CN-PAGE起源于無色非變性PAGE，是BN- PAGE之后出現的技術。既然CN-PAGE中沒有帶電荷的染料，蛋白在電場中的遷移完全取決于這個蛋白的固有電荷。大分子和低聚蛋白必須有合適的物理參數才能在CN-PAGE中分開，特別是PI低于5.4，分辨率低。由此看來，CN-PAGE除了獲得未染色的蛋白以外在分析膜蛋白中沒有什么優勢了。優點是條件更溫和，在蛋白質組學研究中具有更大優勢。BN-PAGE和CN-PAGE的緩沖液和電泳條件一致，但是CN-PAGE的陰極緩沖液中不含考馬斯染料，而是將0.025%的洋地黃皂苷加入到凝膠中。

1.3 QPNC-PAGE

QPNC-PAGE（quantitative preparative native continuous polyacrylamide gel electrophoresis）是一種應用于生物化學和生物有機化學的根據等電點分離蛋白的高分辨技術。這種凝膠電泳被生物學家應用于獨立活性或天然金屬蛋白樣品或正確或非正確折疊的可溶性的與金屬輔助因子結合的蛋白混合物的鑒定。

1.3.1電泳緩沖液

QPNC-PAGE是在特殊的裝置里進行的分離生物活性分子的電泳過程。在特殊的電泳緩沖系統（基于Tris-HCl和NaN3）中，一個生物系統中的大多數蛋白都會帶電荷，在電場的正負極之間遷移。

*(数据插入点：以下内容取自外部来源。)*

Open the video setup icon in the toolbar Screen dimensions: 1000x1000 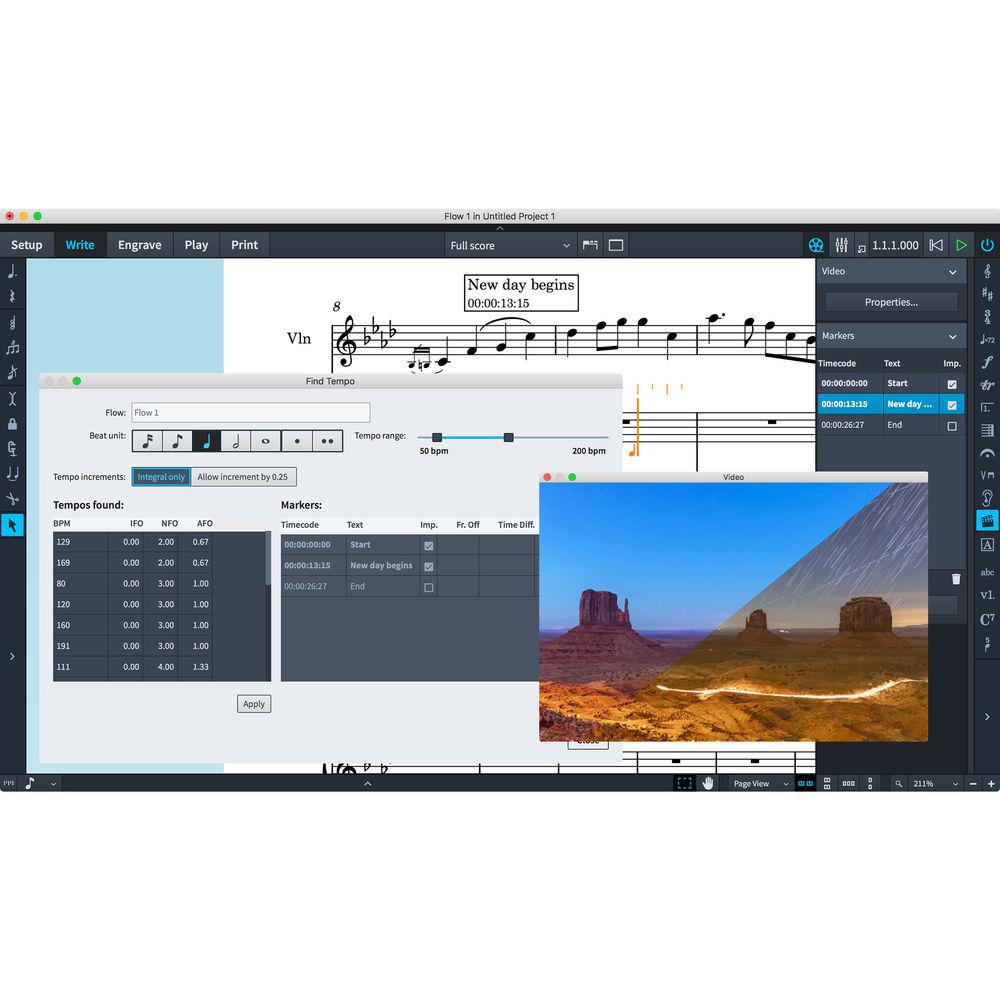click(x=816, y=244)
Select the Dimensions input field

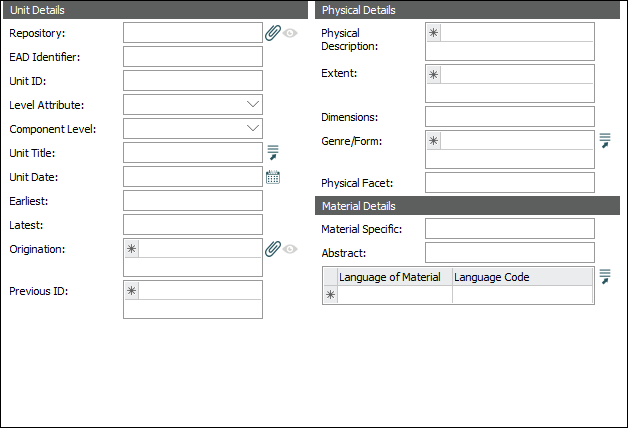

盡管PH（10.00）的電泳緩沖液并不與細胞或組織中的生理PH相符，但是在生理PH（8.00）的緩沖體系下蛋白會連續洗脫并分成不同的部分。分離系統包括電泳槽和分部收集器，這些裝置要置于冰箱中。

1.3.2凝膠特征

為了得到一個PAGE所需的聚合完全的凝膠，聚丙烯酰胺凝膠需要在室溫下凝聚69hr。最后，得到均質的含機械穩定和自由的單體或原子。凝膠的孔徑很大，因此分子篩作用在電泳分離中最小化。基于上述原因，凝膠和活性分子之間的相互作用可以忽略。待分離的金屬蛋白（如金屬分子伴侶，蛋白酶感染性初級因子，金屬運輸蛋白，淀粉狀蛋白，金屬酶，金屬肽等）不會分解成脫輔蛋白和金屬輔助因子。孤立蛋白的生物活性結構（天然或3D構象）在QPNC-PAGE后不會發生構象變化。所以，金屬蛋白和蛋白異構體在PAGE中被定量的分成高純度的部分。QPNC與其它電泳技術如SDS-PAGE，2-DE，等速電泳和 CN- PAGE等相比被稱為“突破性的方法”。